* Start Given records *

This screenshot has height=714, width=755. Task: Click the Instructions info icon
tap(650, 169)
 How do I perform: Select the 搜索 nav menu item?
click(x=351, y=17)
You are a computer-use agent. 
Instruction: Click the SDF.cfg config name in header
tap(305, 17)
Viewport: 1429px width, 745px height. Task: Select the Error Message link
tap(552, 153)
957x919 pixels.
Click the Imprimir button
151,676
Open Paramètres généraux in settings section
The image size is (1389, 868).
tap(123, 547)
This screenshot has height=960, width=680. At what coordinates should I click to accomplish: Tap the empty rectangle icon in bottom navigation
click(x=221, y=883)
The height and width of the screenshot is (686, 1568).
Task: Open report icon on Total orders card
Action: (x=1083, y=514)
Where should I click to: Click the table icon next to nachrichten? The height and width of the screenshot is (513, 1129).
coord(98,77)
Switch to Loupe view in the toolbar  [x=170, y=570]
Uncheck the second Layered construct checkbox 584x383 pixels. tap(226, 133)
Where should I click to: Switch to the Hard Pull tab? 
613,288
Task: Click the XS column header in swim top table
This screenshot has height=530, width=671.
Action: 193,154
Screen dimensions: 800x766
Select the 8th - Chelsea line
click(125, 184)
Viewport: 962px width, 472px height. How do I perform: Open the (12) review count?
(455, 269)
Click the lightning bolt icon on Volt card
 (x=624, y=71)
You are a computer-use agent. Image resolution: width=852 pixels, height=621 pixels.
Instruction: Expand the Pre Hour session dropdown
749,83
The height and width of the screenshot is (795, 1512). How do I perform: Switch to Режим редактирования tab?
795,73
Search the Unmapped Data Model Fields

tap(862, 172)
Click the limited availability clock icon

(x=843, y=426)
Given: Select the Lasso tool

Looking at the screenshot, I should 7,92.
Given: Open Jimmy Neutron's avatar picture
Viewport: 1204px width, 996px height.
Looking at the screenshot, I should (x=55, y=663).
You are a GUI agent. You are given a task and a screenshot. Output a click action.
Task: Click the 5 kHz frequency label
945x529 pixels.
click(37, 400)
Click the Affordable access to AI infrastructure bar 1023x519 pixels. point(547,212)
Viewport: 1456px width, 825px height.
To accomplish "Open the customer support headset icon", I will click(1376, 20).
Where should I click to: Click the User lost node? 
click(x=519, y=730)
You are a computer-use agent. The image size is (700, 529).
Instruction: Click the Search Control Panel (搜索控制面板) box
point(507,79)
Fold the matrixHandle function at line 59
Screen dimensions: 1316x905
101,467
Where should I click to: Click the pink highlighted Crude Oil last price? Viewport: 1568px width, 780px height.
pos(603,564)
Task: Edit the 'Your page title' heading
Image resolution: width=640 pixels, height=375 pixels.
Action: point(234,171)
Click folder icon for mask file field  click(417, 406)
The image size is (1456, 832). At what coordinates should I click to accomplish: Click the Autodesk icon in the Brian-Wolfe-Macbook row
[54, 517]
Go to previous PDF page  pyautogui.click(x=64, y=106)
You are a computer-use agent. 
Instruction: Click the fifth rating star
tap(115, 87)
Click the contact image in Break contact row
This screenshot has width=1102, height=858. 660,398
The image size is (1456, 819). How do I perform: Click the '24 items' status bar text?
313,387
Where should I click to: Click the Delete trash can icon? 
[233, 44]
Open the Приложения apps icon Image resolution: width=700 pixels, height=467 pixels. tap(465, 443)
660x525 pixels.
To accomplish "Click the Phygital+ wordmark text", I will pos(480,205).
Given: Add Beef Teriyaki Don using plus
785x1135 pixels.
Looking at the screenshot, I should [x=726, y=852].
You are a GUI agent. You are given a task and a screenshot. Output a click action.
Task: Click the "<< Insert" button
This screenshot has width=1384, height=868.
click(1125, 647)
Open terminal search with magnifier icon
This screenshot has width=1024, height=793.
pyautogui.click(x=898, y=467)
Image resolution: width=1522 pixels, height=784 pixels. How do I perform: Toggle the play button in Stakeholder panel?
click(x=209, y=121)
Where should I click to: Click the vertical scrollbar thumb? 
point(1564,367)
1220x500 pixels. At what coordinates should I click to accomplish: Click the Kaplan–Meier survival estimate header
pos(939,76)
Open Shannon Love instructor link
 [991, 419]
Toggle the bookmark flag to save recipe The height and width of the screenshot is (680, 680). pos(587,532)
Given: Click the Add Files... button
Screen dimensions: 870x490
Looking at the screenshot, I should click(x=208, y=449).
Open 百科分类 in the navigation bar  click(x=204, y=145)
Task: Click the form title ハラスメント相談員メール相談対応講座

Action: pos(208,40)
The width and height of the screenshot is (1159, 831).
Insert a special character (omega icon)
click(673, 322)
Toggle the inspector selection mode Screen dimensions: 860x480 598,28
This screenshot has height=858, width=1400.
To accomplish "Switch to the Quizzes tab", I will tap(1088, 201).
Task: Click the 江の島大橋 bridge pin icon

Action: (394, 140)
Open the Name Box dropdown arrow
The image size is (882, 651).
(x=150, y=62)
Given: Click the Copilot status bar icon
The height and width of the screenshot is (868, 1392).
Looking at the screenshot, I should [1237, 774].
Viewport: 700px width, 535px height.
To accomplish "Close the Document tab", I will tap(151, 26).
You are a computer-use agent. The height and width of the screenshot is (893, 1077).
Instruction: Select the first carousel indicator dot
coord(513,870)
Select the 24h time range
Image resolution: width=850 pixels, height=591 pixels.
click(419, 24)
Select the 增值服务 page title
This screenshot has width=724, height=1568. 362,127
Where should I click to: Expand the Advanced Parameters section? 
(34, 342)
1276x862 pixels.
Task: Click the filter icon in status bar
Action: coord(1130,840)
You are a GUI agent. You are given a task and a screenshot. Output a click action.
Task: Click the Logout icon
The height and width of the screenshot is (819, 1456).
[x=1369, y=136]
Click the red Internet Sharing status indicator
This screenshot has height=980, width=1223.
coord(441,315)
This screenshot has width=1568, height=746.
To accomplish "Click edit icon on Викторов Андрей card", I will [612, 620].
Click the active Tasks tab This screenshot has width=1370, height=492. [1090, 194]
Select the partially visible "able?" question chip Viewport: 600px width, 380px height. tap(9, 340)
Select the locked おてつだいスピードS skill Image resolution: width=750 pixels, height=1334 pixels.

* End Given records *

:: Aim ::
Swap out every "Where should I click to" in the records above for "Where do I click to", leaving everything else unchanged.

:: Finished task ::
This screenshot has height=714, width=755. Task: Click the Instructions info icon
tap(650, 169)
 How do I perform: Select the 搜索 nav menu item?
click(x=351, y=17)
You are a computer-use agent. 
Instruction: Click the SDF.cfg config name in header
tap(305, 17)
Viewport: 1429px width, 745px height. Task: Select the Error Message link
tap(552, 153)
957x919 pixels.
Click the Imprimir button
151,676
Open Paramètres généraux in settings section
The image size is (1389, 868).
tap(123, 547)
This screenshot has height=960, width=680. At what coordinates should I click to accomplish: Tap the empty rectangle icon in bottom navigation
click(x=221, y=883)
The height and width of the screenshot is (686, 1568).
Task: Open report icon on Total orders card
Action: (x=1083, y=514)
Where do I click to: Click the table icon next to nachrichten? The height and width of the screenshot is (513, 1129).
coord(98,77)
Switch to Loupe view in the toolbar  [x=170, y=570]
Uncheck the second Layered construct checkbox 584x383 pixels. tap(226, 133)
Where do I click to: Switch to the Hard Pull tab? 
613,288
Task: Click the XS column header in swim top table
This screenshot has height=530, width=671.
Action: 193,154
Screen dimensions: 800x766
Select the 8th - Chelsea line
click(125, 184)
Viewport: 962px width, 472px height. How do I perform: Open the (12) review count?
(455, 269)
Click the lightning bolt icon on Volt card
 (x=624, y=71)
You are a computer-use agent. Image resolution: width=852 pixels, height=621 pixels.
Instruction: Expand the Pre Hour session dropdown
749,83
The height and width of the screenshot is (795, 1512). How do I perform: Switch to Режим редактирования tab?
795,73
Search the Unmapped Data Model Fields

tap(862, 172)
Click the limited availability clock icon

(x=843, y=426)
Given: Select the Lasso tool

Looking at the screenshot, I should 7,92.
Given: Open Jimmy Neutron's avatar picture
Viewport: 1204px width, 996px height.
Looking at the screenshot, I should (x=55, y=663).
You are a GUI agent. You are given a task and a screenshot. Output a click action.
Task: Click the 5 kHz frequency label
945x529 pixels.
click(37, 400)
Click the Affordable access to AI infrastructure bar 1023x519 pixels. point(547,212)
Viewport: 1456px width, 825px height.
To accomplish "Open the customer support headset icon", I will click(1376, 20).
Where do I click to: Click the User lost node? 
click(x=519, y=730)
You are a computer-use agent. The image size is (700, 529).
Instruction: Click the Search Control Panel (搜索控制面板) box
point(507,79)
Fold the matrixHandle function at line 59
Screen dimensions: 1316x905
101,467
Where do I click to: Click the pink highlighted Crude Oil last price? Viewport: 1568px width, 780px height.
pos(603,564)
Task: Edit the 'Your page title' heading
Image resolution: width=640 pixels, height=375 pixels.
Action: point(234,171)
Click folder icon for mask file field  click(417, 406)
The image size is (1456, 832). At what coordinates should I click to accomplish: Click the Autodesk icon in the Brian-Wolfe-Macbook row
[54, 517]
Go to previous PDF page  pyautogui.click(x=64, y=106)
You are a computer-use agent. 
Instruction: Click the fifth rating star
tap(115, 87)
Click the contact image in Break contact row
This screenshot has width=1102, height=858. 660,398
The image size is (1456, 819). How do I perform: Click the '24 items' status bar text?
313,387
Where do I click to: Click the Delete trash can icon? 
[233, 44]
Open the Приложения apps icon Image resolution: width=700 pixels, height=467 pixels. tap(465, 443)
660x525 pixels.
To accomplish "Click the Phygital+ wordmark text", I will pos(480,205).
Given: Add Beef Teriyaki Don using plus
785x1135 pixels.
Looking at the screenshot, I should [x=726, y=852].
You are a GUI agent. You are given a task and a screenshot. Output a click action.
Task: Click the "<< Insert" button
This screenshot has width=1384, height=868.
click(1125, 647)
Open terminal search with magnifier icon
This screenshot has width=1024, height=793.
pyautogui.click(x=898, y=467)
Image resolution: width=1522 pixels, height=784 pixels. How do I perform: Toggle the play button in Stakeholder panel?
click(x=209, y=121)
Where do I click to: Click the vertical scrollbar thumb? 
point(1564,367)
1220x500 pixels. At what coordinates should I click to accomplish: Click the Kaplan–Meier survival estimate header
pos(939,76)
Open Shannon Love instructor link
 [991, 419]
Toggle the bookmark flag to save recipe The height and width of the screenshot is (680, 680). pos(587,532)
Given: Click the Add Files... button
Screen dimensions: 870x490
Looking at the screenshot, I should click(x=208, y=449).
Open 百科分类 in the navigation bar  click(x=204, y=145)
Task: Click the form title ハラスメント相談員メール相談対応講座

Action: pos(208,40)
The width and height of the screenshot is (1159, 831).
Insert a special character (omega icon)
click(673, 322)
Toggle the inspector selection mode Screen dimensions: 860x480 598,28
This screenshot has height=858, width=1400.
To accomplish "Switch to the Quizzes tab", I will tap(1088, 201).
Task: Click the 江の島大橋 bridge pin icon

Action: (394, 140)
Open the Name Box dropdown arrow
The image size is (882, 651).
(x=150, y=62)
Given: Click the Copilot status bar icon
The height and width of the screenshot is (868, 1392).
Looking at the screenshot, I should [1237, 774].
Viewport: 700px width, 535px height.
To accomplish "Close the Document tab", I will tap(151, 26).
You are a computer-use agent. The height and width of the screenshot is (893, 1077).
Instruction: Select the first carousel indicator dot
coord(513,870)
Select the 24h time range
Image resolution: width=850 pixels, height=591 pixels.
click(419, 24)
Select the 增值服务 page title
This screenshot has width=724, height=1568. 362,127
Where do I click to: Expand the Advanced Parameters section? 
(34, 342)
1276x862 pixels.
Task: Click the filter icon in status bar
Action: coord(1130,840)
You are a GUI agent. You are given a task and a screenshot. Output a click action.
Task: Click the Logout icon
The height and width of the screenshot is (819, 1456).
[x=1369, y=136]
Click the red Internet Sharing status indicator
This screenshot has height=980, width=1223.
coord(441,315)
This screenshot has width=1568, height=746.
To accomplish "Click edit icon on Викторов Андрей card", I will [612, 620].
Click the active Tasks tab This screenshot has width=1370, height=492. [1090, 194]
Select the partially visible "able?" question chip Viewport: 600px width, 380px height. tap(9, 340)
Select the locked おてつだいスピードS skill Image resolution: width=750 pixels, height=1334 pixels.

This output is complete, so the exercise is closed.